## Source text
===
From Russia with Love / Daylight Robbery

RUSSIAN FEDERATION | Friday, 21 September 2007 | Views [4025] | Comments [5]


With me just slightly concerned about having all the right visas and documentation to satisfy the famously tricky on-train Russian immigration officers, the Finnish train Sibelius rolled gently out of Helsinki at 07.27, bound for St Petersburg.

Three quarters of the way through the journey, for the hour or so between the last Finnish station and the first Russian one, we were instructed to go to our booked seats, not to move, and that the toilets were locked.

Expecting a brash immigration officer, twenty minutes later I got one who queried me about details of where I was going in Russia, why, and whether I planned to work. But when he gave me immigration cards to fill in and spoke in Finnish to a colleague, I realised that he was in fact not a Russian, but a Finnish official, making sure that they had details for all passengers. Then later on, with armed customs officers on small metal bridges over the train, it stopped briefly near the border for the Russian officials to get on. The process then took a long time as the train slowly passed through the customs zone, and without a word the officials took our passports and cards. Eventually we were all processed with no problems, had our passports returned, and we picked up pace again towards St Petersburg.

This was actually taken at the St P to Moscow rather than the Finlandski station, but there's not much difference.

Finally arriving on the unbelievably long platform, we then walked to the station itself in no doubt that we'd arrived in Russia - sweeping and majestic Russian music was blaring loudly out of the Tannoys.

On it's way to do some roadworks - I know 'cos I saw it chopping up the road later on.

Crossing the road

In contrast to the Scandinavian preference for waiting for the green man before crossing the road, even when there's clearly no oncoming traffic, the policy in St Petersburg seems to be that you try to cross when there's a red man, even when there is oncoming traffic. It then becomes a battle of the egos between pedestrian and driver.

Walking from the train station complete with all my clobber and having to cross huge busy roads while dodging cars that were meant to have stopped for the lights marked a big difference from Helsinki that morning.
===
## Material

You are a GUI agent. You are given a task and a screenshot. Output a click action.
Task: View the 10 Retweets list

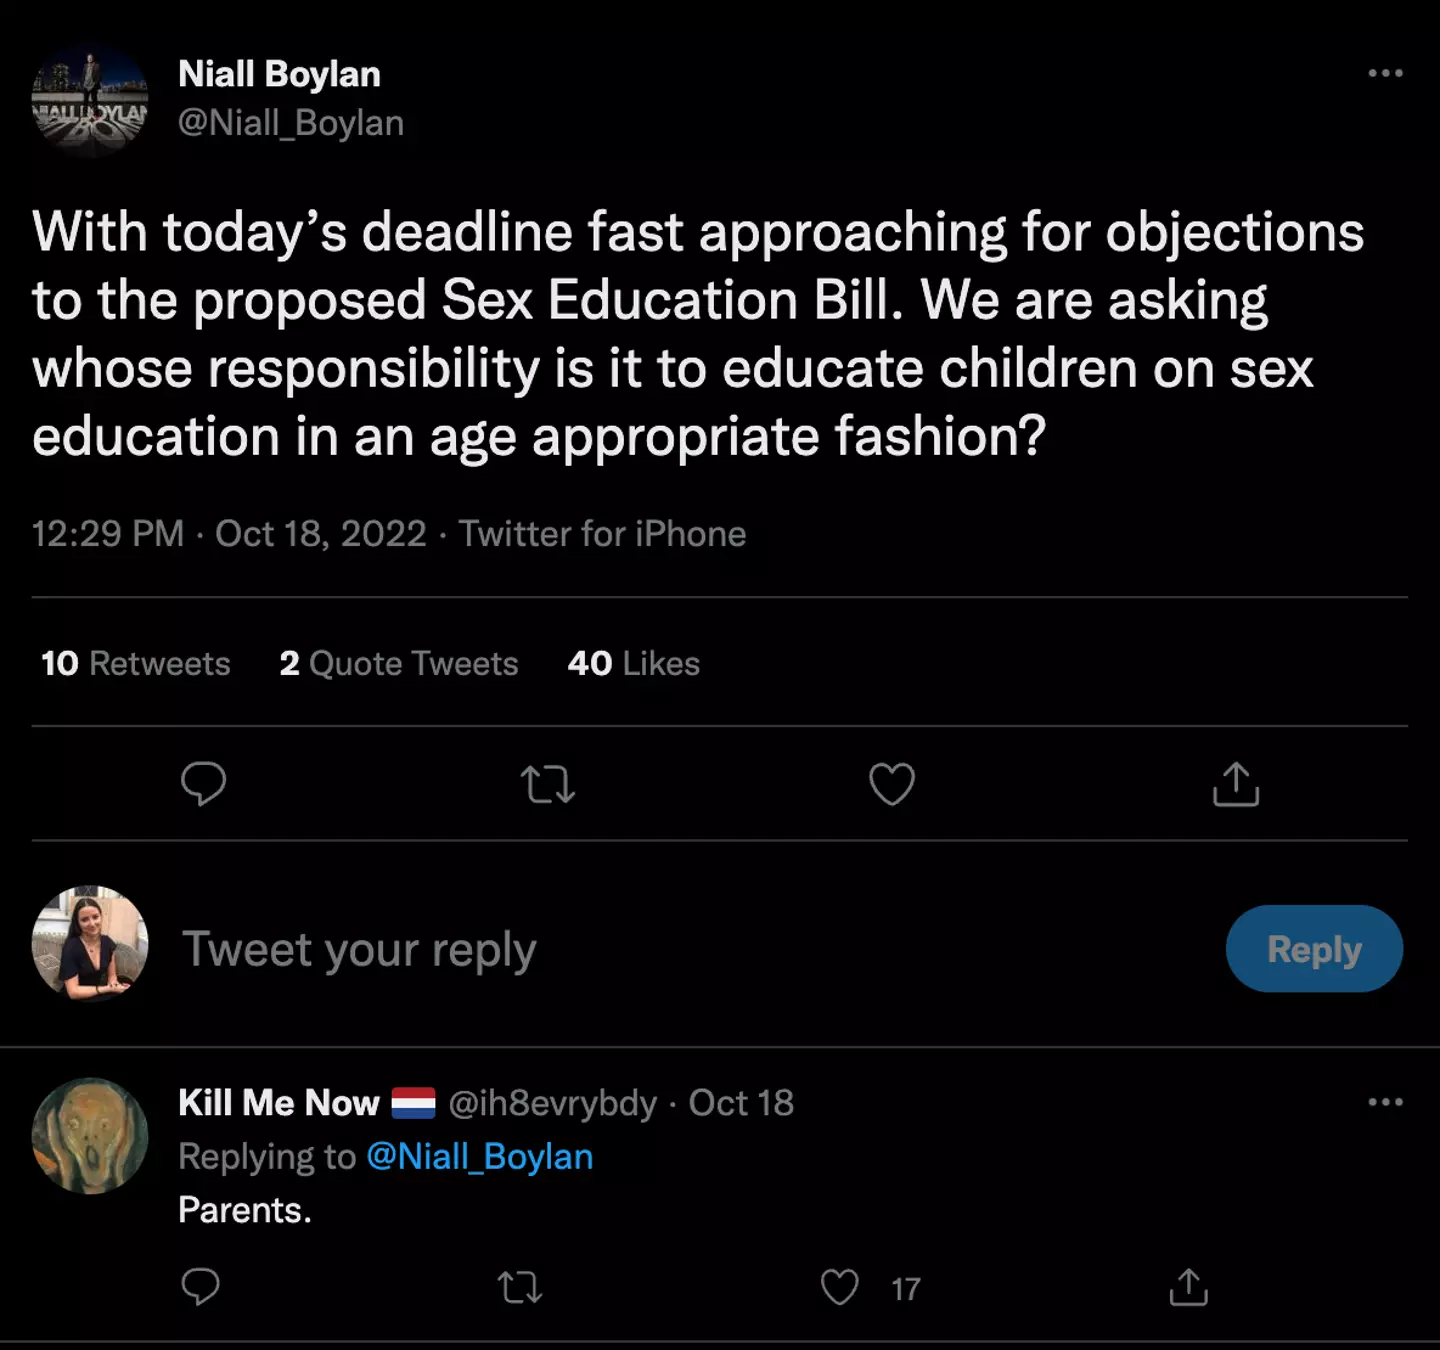click(136, 663)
===
## Short exercise
According to the travel account, at what time did the train Sibelius leave Helsinki for St Petersburg? Answer from the travel account alone, not from the data.

## Full answer
It left Helsinki at 07.27.